Evidence based on controlled epidemiological, cell culture, animal and human studies has been presented to support the view that the high incidence of colorectal cancer in westernized countries is a consequence of dietary imbalance, principally a deficiency of high-fibre fruits, vegetables and whole grains. Evidence has been presented that the evolution of man has been accompanied by high complex carbohydrate feeding patterns, which have a profound effect on the colonic microbiota and their ability to produce metabolites that support colonic health and prevent carcinogenesis. Industrialization, westernization and food refinement has resulted in disturbance of the homeostatic role of our gut microbiota due to ‘starvation’ of the microbiota, impaired butyrogenesis and loss of host defense against environmental carcinogens. National guidelines for fibre requirements have not been based on robust scientific studies.
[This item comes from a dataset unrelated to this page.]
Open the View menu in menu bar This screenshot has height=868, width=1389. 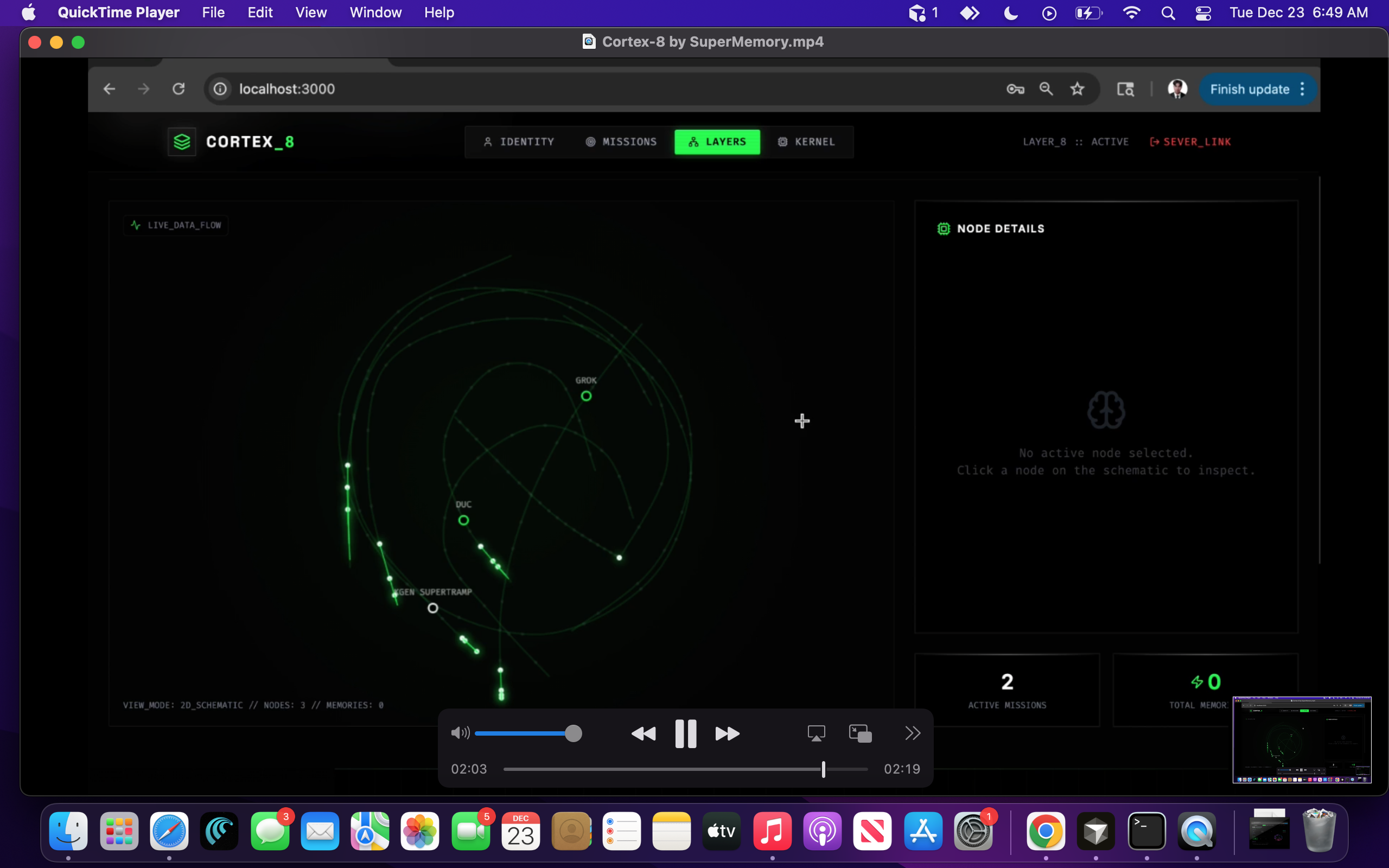pos(310,12)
Such studies are urgently needed to define the ideal metabolic requirements of the gut microbiota, which, when met, could result in a suppression of colorectal cancer risk in westernized communities to that of rural Africa.

Key points.

  • Colorectal cancer is a so-called westernized disease and the second leading cause of cancer death worldwide; approximately half of those with the disease will die from it

  • Geographical variation, migration studies and experimental studies provide compelling evidence that environmental factors, rather than genetic dysfunction, are responsible for the development of colorectal cancer

  • Convincing evidence suggests that risk of colon cancer is increased by processed and unprocessed meat consumption but suppressed by fibre-rich foods

  • Dietary risk is mediated by the colonic microbiota; carbohydrate residues stimulate production of metabolites that maintain mucosal health, proteinaceous residues and fat-stimulated bile acids might result in pro-inflammatory and carcinogenic metabolites

  • A moderate intake of meat and fat is part of our omnivorous diet and the carcinogenic potential can be suppressed by the induction of butyrogenesis from fibre-rich foods

  • Current dietary fibre recommendations need to be reviewed as they are based on the maintenance of cardiovascular health and are below the levels associated with low colon cancer risk

Footnotes

Competing interests statement

The author declares no competing interests.